## What is required
"Given: Expand the" appears in one line; retype that line and all lines following it through the end of the records, with nothing left out or added.

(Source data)
▼

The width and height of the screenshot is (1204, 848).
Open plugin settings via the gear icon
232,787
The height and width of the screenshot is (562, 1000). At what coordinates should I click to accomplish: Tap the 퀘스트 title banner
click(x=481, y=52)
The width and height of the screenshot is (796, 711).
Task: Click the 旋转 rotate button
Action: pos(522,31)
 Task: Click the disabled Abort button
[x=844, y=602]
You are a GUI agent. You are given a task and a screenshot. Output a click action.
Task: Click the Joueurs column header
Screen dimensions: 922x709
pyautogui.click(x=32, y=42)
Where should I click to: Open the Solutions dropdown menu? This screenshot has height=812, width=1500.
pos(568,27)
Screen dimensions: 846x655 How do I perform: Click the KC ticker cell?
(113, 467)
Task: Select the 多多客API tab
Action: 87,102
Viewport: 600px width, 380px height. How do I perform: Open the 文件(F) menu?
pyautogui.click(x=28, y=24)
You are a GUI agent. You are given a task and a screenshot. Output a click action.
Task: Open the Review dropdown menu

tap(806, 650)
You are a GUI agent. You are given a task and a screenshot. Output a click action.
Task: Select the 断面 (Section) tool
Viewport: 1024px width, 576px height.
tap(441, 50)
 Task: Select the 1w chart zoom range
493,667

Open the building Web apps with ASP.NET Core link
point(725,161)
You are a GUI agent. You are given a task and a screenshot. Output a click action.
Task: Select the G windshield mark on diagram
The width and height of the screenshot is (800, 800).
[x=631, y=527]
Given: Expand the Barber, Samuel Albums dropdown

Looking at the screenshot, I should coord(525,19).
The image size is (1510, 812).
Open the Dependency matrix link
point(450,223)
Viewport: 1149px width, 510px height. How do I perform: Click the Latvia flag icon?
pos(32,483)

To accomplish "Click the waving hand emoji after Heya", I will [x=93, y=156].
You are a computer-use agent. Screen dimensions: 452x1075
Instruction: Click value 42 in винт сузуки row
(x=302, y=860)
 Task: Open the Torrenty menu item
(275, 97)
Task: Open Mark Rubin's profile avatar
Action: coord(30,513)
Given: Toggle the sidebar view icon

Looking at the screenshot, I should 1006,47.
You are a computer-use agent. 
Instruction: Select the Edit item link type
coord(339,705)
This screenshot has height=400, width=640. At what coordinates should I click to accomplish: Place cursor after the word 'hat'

▲

## Task output
Given: Expand the Barber, Samuel Albums dropdown

Looking at the screenshot, I should coord(525,19).
The image size is (1510, 812).
Open the Dependency matrix link
point(450,223)
Viewport: 1149px width, 510px height. How do I perform: Click the Latvia flag icon?
pos(32,483)

To accomplish "Click the waving hand emoji after Heya", I will [x=93, y=156].
You are a computer-use agent. Screen dimensions: 452x1075
Instruction: Click value 42 in винт сузуки row
(x=302, y=860)
 Task: Open the Torrenty menu item
(275, 97)
Task: Open Mark Rubin's profile avatar
Action: coord(30,513)
Given: Toggle the sidebar view icon

Looking at the screenshot, I should 1006,47.
You are a computer-use agent. 
Instruction: Select the Edit item link type
coord(339,705)
This screenshot has height=400, width=640. At what coordinates should I click to accomplish: Place cursor after the word 'hat'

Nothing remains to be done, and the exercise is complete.